>>

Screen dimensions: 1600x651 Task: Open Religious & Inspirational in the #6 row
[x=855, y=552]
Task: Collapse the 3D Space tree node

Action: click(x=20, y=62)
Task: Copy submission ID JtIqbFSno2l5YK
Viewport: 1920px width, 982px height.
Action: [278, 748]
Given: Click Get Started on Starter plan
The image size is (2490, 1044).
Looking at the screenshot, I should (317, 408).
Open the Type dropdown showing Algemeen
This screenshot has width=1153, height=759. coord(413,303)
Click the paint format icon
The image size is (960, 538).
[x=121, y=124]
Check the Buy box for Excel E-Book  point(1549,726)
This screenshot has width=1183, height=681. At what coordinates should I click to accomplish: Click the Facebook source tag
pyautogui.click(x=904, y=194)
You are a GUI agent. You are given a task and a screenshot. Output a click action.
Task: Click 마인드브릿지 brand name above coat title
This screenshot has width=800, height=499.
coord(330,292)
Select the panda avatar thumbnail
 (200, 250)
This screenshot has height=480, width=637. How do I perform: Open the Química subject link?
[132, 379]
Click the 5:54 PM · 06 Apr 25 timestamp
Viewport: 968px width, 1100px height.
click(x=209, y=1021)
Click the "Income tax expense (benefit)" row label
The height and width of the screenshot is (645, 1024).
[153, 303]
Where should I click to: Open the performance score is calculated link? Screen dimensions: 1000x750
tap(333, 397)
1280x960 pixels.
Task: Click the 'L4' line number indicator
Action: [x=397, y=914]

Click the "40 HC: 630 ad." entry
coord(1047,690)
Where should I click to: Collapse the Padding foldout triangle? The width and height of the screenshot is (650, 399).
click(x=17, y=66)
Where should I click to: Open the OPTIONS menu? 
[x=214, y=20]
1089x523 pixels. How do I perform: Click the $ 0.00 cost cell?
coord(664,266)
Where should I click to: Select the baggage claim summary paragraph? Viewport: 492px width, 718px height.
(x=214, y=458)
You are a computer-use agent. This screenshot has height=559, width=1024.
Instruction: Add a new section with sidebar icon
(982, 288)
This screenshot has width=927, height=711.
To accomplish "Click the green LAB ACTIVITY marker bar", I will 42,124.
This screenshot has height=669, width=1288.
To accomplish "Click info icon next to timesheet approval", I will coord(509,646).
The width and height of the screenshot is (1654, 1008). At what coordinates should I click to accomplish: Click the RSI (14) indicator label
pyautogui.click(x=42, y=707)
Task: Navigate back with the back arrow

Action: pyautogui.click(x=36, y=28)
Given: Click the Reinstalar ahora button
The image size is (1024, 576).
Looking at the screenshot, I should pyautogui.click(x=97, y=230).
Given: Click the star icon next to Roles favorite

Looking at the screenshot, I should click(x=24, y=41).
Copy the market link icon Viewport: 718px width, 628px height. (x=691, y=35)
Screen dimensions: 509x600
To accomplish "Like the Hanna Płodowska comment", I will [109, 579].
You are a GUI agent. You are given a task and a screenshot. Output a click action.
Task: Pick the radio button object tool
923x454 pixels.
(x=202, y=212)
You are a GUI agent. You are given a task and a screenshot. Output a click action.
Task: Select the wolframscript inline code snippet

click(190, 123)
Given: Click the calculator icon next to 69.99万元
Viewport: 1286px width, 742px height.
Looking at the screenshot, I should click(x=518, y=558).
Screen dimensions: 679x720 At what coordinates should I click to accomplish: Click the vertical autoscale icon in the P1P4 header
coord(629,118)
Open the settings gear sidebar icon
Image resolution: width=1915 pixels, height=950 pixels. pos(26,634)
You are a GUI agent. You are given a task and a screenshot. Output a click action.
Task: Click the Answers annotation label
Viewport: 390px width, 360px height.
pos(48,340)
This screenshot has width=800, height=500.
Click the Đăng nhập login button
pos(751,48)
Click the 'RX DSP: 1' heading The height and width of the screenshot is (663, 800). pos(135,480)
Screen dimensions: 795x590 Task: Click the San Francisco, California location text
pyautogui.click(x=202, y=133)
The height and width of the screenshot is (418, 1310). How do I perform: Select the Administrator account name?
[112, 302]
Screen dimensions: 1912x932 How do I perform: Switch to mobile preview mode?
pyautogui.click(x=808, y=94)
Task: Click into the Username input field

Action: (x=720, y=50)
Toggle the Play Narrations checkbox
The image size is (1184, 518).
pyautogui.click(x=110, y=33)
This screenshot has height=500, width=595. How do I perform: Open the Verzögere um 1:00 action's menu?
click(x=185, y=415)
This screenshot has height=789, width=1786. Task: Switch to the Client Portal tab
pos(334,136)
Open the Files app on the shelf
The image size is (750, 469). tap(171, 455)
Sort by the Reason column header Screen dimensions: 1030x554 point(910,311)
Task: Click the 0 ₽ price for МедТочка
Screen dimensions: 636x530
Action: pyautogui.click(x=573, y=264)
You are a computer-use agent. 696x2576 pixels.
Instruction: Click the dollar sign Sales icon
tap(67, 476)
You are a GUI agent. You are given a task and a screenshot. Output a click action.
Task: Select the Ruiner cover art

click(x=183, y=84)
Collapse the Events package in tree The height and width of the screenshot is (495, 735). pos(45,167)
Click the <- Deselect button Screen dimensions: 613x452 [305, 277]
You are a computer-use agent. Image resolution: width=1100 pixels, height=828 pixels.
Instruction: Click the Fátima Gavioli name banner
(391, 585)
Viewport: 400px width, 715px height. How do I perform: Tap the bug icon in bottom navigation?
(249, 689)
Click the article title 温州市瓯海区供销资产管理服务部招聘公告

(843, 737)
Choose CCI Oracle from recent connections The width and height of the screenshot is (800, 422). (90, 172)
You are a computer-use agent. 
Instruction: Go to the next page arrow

<<

The full set of entries must be printed again without any alteration.

**OUTPUT OF THE TASK**
Screen dimensions: 1600x651 Task: Open Religious & Inspirational in the #6 row
[x=855, y=552]
Task: Collapse the 3D Space tree node

Action: click(x=20, y=62)
Task: Copy submission ID JtIqbFSno2l5YK
Viewport: 1920px width, 982px height.
Action: [278, 748]
Given: Click Get Started on Starter plan
The image size is (2490, 1044).
Looking at the screenshot, I should (317, 408).
Open the Type dropdown showing Algemeen
This screenshot has width=1153, height=759. coord(413,303)
Click the paint format icon
The image size is (960, 538).
[x=121, y=124]
Check the Buy box for Excel E-Book  point(1549,726)
This screenshot has width=1183, height=681. At what coordinates should I click to accomplish: Click the Facebook source tag
pyautogui.click(x=904, y=194)
You are a GUI agent. You are given a task and a screenshot. Output a click action.
Task: Click 마인드브릿지 brand name above coat title
This screenshot has width=800, height=499.
coord(330,292)
Select the panda avatar thumbnail
 (200, 250)
This screenshot has height=480, width=637. How do I perform: Open the Química subject link?
[132, 379]
Click the 5:54 PM · 06 Apr 25 timestamp
Viewport: 968px width, 1100px height.
click(x=209, y=1021)
Click the "Income tax expense (benefit)" row label
The height and width of the screenshot is (645, 1024).
[153, 303]
Where should I click to: Open the performance score is calculated link? Screen dimensions: 1000x750
tap(333, 397)
1280x960 pixels.
Task: Click the 'L4' line number indicator
Action: [x=397, y=914]

Click the "40 HC: 630 ad." entry
coord(1047,690)
Where should I click to: Collapse the Padding foldout triangle? The width and height of the screenshot is (650, 399).
click(x=17, y=66)
Where should I click to: Open the OPTIONS menu? 
[x=214, y=20]
1089x523 pixels. How do I perform: Click the $ 0.00 cost cell?
coord(664,266)
Where should I click to: Select the baggage claim summary paragraph? Viewport: 492px width, 718px height.
(x=214, y=458)
You are a computer-use agent. This screenshot has height=559, width=1024.
Instruction: Add a new section with sidebar icon
(982, 288)
This screenshot has width=927, height=711.
To accomplish "Click the green LAB ACTIVITY marker bar", I will 42,124.
This screenshot has height=669, width=1288.
To accomplish "Click info icon next to timesheet approval", I will coord(509,646).
The width and height of the screenshot is (1654, 1008). At what coordinates should I click to accomplish: Click the RSI (14) indicator label
pyautogui.click(x=42, y=707)
Task: Navigate back with the back arrow

Action: pyautogui.click(x=36, y=28)
Given: Click the Reinstalar ahora button
The image size is (1024, 576).
Looking at the screenshot, I should pyautogui.click(x=97, y=230).
Given: Click the star icon next to Roles favorite

Looking at the screenshot, I should click(x=24, y=41).
Copy the market link icon Viewport: 718px width, 628px height. (x=691, y=35)
Screen dimensions: 509x600
To accomplish "Like the Hanna Płodowska comment", I will [109, 579].
You are a GUI agent. You are given a task and a screenshot. Output a click action.
Task: Pick the radio button object tool
923x454 pixels.
(x=202, y=212)
You are a GUI agent. You are given a task and a screenshot. Output a click action.
Task: Select the wolframscript inline code snippet

click(190, 123)
Given: Click the calculator icon next to 69.99万元
Viewport: 1286px width, 742px height.
Looking at the screenshot, I should click(x=518, y=558).
Screen dimensions: 679x720 At what coordinates should I click to accomplish: Click the vertical autoscale icon in the P1P4 header
coord(629,118)
Open the settings gear sidebar icon
Image resolution: width=1915 pixels, height=950 pixels. pos(26,634)
You are a GUI agent. You are given a task and a screenshot. Output a click action.
Task: Click the Answers annotation label
Viewport: 390px width, 360px height.
pos(48,340)
This screenshot has width=800, height=500.
Click the Đăng nhập login button
pos(751,48)
Click the 'RX DSP: 1' heading The height and width of the screenshot is (663, 800). pos(135,480)
Screen dimensions: 795x590 Task: Click the San Francisco, California location text
pyautogui.click(x=202, y=133)
The height and width of the screenshot is (418, 1310). How do I perform: Select the Administrator account name?
[112, 302]
Screen dimensions: 1912x932 How do I perform: Switch to mobile preview mode?
pyautogui.click(x=808, y=94)
Task: Click into the Username input field

Action: (x=720, y=50)
Toggle the Play Narrations checkbox
The image size is (1184, 518).
pyautogui.click(x=110, y=33)
This screenshot has height=500, width=595. How do I perform: Open the Verzögere um 1:00 action's menu?
click(x=185, y=415)
This screenshot has height=789, width=1786. Task: Switch to the Client Portal tab
pos(334,136)
Open the Files app on the shelf
The image size is (750, 469). tap(171, 455)
Sort by the Reason column header Screen dimensions: 1030x554 point(910,311)
Task: Click the 0 ₽ price for МедТочка
Screen dimensions: 636x530
Action: pyautogui.click(x=573, y=264)
You are a computer-use agent. 696x2576 pixels.
Instruction: Click the dollar sign Sales icon
tap(67, 476)
You are a GUI agent. You are given a task and a screenshot. Output a click action.
Task: Select the Ruiner cover art

click(x=183, y=84)
Collapse the Events package in tree The height and width of the screenshot is (495, 735). pos(45,167)
Click the <- Deselect button Screen dimensions: 613x452 [305, 277]
You are a computer-use agent. Image resolution: width=1100 pixels, height=828 pixels.
Instruction: Click the Fátima Gavioli name banner
(391, 585)
Viewport: 400px width, 715px height. How do I perform: Tap the bug icon in bottom navigation?
(249, 689)
Click the article title 温州市瓯海区供销资产管理服务部招聘公告

(843, 737)
Choose CCI Oracle from recent connections The width and height of the screenshot is (800, 422). (90, 172)
You are a computer-use agent. 
Instruction: Go to the next page arrow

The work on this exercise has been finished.